Faut-il se préparer à tous les scénarios ?

 

Evoquer le danger, comme Emmanuel Macron sur l'Ukraine, risque-t-il de l'engendrer ? Les plus grands périls sont plutôt provoqués par l'ignorance, consciente ou non, des situations, note Michel Levy-Provençal.


 
 

Publié dans Les Echos le 19 mars 2024

Depuis quelques années, le terme « scénario » a quitté le champ sémantique exclusivement cinématographique pour entrer dans le langage courant. Pendant la crise du Covid , de 2020 à 2022, il ne se passait pas un jour sans que les médias, les responsables politiques et les dirigeants d'entreprises n'évaluent, n'anticipent ou ne nous préparent à « tous les scénarios ». Depuis lors, la planification de scénarios est devenue une pratique de plus en plus populaire dans les entreprises et au sein de l'administration publique.

Lancée dans les années 1960 par Pierre Wack, un Français qui travaillait à la Royal Dutch Shell, cette approche a sauvé l'entreprise à deux reprises, pendant les chocs pétroliers de 1973 et 1979. Avec son équipe, il a été le premier à imaginer des chocs à venir plausibles, à s'y projeter et à tenter de trouver des réponses afin de limiter les risques et saisir les opportunités qu'ils induisaient. La méthode a été si efficace qu'elle est aujourd'hui enseignée dans les grandes écoles de management et se diffuse largement.

Devoir

La semaine dernière, Emmanuel Macron s'est prononcé sur l'éventualité d'envoi de troupes au sol en Ukraine en rappelant que « notre devoir était de se préparer à tous les scénarios ». Certains commentateurs se sont inquiétés du risque autoréalisateur d'une telle démarche. Ont-ils raison ? Se préparer à un scénario que l'on craint risque-t-il de produire les conditions provoquant son avènement ?
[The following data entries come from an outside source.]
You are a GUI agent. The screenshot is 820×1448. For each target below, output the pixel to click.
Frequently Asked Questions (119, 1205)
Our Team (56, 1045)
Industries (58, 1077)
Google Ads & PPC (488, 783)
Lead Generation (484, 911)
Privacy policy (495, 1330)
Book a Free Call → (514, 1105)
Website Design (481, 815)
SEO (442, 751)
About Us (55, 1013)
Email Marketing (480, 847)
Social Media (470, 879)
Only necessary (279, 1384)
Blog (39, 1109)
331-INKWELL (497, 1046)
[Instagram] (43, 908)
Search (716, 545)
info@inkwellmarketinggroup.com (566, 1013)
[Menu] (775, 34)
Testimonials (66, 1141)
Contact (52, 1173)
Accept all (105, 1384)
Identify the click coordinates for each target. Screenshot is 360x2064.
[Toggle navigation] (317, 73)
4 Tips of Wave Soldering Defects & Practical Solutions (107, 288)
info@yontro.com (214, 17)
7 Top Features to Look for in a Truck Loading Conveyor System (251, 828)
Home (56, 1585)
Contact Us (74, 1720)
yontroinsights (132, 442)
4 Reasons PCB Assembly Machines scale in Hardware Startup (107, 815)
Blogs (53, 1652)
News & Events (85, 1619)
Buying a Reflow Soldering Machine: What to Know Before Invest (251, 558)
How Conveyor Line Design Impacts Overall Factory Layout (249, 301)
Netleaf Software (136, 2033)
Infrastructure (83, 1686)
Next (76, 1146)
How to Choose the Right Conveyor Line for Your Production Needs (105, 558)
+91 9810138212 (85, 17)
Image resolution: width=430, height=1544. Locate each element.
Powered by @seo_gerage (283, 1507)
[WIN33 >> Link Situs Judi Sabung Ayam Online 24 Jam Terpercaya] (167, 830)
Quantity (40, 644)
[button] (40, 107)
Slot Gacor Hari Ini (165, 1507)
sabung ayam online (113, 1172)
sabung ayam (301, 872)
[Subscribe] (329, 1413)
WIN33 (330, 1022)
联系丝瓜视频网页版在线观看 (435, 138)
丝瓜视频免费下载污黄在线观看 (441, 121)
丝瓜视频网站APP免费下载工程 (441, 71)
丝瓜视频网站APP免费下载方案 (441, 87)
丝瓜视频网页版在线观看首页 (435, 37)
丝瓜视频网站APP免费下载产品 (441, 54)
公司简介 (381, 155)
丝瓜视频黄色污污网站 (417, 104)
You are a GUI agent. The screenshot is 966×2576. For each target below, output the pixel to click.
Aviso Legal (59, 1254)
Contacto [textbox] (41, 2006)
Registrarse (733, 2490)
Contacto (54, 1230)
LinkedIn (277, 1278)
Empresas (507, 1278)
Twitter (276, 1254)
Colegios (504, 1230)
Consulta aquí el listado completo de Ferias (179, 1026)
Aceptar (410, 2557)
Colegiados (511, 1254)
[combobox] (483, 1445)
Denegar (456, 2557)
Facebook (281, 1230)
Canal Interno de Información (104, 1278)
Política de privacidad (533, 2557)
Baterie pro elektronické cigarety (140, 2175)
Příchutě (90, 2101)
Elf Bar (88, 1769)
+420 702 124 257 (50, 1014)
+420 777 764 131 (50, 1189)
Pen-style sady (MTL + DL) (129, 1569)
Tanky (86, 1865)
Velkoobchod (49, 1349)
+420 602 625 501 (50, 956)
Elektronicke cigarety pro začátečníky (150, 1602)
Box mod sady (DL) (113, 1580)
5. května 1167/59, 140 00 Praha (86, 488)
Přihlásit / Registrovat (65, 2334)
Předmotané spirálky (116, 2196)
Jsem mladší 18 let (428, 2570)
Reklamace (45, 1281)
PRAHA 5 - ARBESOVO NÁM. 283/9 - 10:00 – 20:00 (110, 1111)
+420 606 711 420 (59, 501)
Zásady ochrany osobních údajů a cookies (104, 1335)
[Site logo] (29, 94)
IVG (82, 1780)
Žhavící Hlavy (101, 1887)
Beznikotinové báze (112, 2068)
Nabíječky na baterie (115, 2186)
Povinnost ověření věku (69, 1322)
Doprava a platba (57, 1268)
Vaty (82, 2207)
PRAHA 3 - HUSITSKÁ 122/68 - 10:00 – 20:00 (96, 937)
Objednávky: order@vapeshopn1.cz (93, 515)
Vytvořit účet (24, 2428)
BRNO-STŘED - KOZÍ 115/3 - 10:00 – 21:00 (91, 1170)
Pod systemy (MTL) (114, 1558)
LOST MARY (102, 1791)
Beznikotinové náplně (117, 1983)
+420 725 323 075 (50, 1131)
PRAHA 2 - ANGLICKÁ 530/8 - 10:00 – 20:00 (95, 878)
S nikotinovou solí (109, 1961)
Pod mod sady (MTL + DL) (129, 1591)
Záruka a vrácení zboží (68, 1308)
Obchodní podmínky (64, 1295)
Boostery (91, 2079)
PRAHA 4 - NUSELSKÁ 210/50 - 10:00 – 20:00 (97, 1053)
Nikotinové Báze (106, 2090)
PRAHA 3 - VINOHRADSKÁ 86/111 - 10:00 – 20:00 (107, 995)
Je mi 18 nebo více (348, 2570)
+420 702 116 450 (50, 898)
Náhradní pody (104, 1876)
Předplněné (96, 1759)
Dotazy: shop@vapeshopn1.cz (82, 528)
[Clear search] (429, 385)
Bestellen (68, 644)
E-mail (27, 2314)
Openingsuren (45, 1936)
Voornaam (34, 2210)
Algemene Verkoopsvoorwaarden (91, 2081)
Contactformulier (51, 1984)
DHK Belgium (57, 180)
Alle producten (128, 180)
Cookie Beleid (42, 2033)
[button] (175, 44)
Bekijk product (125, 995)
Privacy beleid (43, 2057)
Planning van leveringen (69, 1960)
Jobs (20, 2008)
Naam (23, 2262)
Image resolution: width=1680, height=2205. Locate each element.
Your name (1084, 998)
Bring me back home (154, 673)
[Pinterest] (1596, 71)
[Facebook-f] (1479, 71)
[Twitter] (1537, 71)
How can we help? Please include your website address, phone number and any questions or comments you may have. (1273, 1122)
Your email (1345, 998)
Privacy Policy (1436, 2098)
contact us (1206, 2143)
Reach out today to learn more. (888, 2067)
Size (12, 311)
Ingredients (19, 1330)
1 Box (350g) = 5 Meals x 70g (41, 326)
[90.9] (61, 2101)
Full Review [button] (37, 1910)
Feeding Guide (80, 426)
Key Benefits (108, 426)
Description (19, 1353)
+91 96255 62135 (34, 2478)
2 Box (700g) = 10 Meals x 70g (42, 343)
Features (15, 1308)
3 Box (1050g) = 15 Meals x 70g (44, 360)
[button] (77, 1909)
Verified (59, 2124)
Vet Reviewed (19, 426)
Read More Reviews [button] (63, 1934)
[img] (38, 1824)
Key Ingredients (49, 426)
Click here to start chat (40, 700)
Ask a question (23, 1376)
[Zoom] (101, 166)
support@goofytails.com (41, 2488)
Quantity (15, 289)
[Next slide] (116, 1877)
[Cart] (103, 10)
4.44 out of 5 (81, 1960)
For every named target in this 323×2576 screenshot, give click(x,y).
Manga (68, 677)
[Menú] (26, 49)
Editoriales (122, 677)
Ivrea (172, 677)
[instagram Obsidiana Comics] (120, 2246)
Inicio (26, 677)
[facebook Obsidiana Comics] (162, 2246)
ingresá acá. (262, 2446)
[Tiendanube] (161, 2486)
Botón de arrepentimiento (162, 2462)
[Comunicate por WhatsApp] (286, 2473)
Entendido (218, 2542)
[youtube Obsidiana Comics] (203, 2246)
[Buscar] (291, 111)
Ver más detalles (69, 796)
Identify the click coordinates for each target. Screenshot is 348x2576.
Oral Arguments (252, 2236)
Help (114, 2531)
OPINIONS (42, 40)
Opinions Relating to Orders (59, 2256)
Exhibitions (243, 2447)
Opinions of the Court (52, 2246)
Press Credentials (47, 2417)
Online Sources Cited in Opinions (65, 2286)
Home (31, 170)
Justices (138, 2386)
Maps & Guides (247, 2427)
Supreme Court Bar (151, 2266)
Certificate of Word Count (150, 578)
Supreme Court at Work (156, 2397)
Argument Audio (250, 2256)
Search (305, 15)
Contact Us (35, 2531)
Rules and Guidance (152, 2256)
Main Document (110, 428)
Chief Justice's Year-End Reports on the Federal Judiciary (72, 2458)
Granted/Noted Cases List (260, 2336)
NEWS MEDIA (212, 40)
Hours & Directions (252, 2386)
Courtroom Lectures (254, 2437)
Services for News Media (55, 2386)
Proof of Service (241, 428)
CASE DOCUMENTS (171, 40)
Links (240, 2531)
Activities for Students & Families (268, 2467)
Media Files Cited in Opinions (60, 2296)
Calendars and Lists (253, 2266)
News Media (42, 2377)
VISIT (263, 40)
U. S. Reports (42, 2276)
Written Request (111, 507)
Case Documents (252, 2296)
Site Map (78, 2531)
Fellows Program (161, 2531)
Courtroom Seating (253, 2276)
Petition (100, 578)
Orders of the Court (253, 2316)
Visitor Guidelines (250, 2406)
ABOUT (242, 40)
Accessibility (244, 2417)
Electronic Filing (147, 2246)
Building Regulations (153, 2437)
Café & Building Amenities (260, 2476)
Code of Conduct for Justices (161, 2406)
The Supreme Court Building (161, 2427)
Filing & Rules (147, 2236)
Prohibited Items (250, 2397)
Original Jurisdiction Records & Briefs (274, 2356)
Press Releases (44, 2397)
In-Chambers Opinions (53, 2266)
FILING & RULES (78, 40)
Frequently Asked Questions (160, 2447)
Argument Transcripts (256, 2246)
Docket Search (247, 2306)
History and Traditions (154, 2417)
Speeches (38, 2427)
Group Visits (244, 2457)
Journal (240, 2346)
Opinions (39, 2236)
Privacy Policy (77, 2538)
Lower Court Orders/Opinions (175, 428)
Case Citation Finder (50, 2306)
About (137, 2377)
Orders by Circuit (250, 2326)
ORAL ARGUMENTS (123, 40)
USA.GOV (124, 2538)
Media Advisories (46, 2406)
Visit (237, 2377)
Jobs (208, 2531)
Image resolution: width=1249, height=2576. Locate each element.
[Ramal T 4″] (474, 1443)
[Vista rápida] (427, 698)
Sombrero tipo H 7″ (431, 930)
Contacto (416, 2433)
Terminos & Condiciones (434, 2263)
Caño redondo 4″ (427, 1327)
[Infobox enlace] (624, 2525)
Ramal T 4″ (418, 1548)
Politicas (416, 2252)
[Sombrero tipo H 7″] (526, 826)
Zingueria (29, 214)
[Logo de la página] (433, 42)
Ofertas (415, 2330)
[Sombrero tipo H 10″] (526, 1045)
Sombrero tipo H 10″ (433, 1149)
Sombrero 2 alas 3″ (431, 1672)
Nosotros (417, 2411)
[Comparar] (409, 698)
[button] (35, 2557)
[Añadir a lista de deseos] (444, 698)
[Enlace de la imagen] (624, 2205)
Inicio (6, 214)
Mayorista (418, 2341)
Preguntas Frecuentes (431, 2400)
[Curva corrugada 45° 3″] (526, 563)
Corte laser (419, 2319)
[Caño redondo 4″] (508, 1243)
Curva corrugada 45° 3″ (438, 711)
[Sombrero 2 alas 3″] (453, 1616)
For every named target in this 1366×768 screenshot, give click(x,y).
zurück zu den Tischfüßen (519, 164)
Tous les experts en prospective et planification stratégique vous diront que les périls les plus importants sont plutôt provoqués par l'ignorance consciente ou non des situations que l'on craint le plus, et de ne s'intéresser qu'aux scénarios les plus probables, donc les moins surprenants. Ils ajoutent que c'est plutôt l'absence de préparation qui s'avère plus risquée que l'autoréalisation de certains scénarios.

Ils vous diront enfin que se préparer à tous les scénarios n'est pas pour autant suffisant et ils vous raconteront l'histoire d'une expédition dans les Alpes françaises au début du XXe siècle. Un groupe de randonneurs se perd dans les Alpes sous un épais brouillard. Leur situation est précaire, et ils ne savent pas comment retrouver leur chemin.

Carte

Le moral est bas, et les risques s'accumulent à mesure que le temps passe. Par chance, l'un des alpinistes trouve une carte dans son sac. Grâce à cette carte, le groupe parvient à se coordonner et à trouver un chemin sûr vers la sécurité. Ce n'est qu'une fois en sécurité et après examen de la carte qu'ils réalisent qu'elle n'était pas une carte des Alpes, mais des Pyrénées !

En définitive, les plans d'action construits à partir de scénarios servent surtout à se mettre en mouvement et à ne pas rester statique. Car ne rien faire constitue toujours l'option la plus risquée. En revanche, suivre aveuglément un plan peut s'avérer aussi très dangereux. Le plus important demeure d'analyser en permanence les informations issues du terrain et s'adapter en continu aux situations qui se présentent.

Emmanuel Macron a raison de se préparer à toutes les éventualités. Le risque de ne pas le faire est bien plus important que de provoquer le scénario que l'on prépare. Mais il faudra encore que nous apprenions, individuellement et collectivement, à être plus agiles et réactifs face à l'incertitude . Sur ce point, rien n'est plus paralysant que la peur. Aussi, plutôt que de choisir le registre anxiogène, il aurait peut-être mieux valu en dire moins, continuer à se préparer à toutes les éventualités, agir dans le secret et rassurer le plus grand nombre.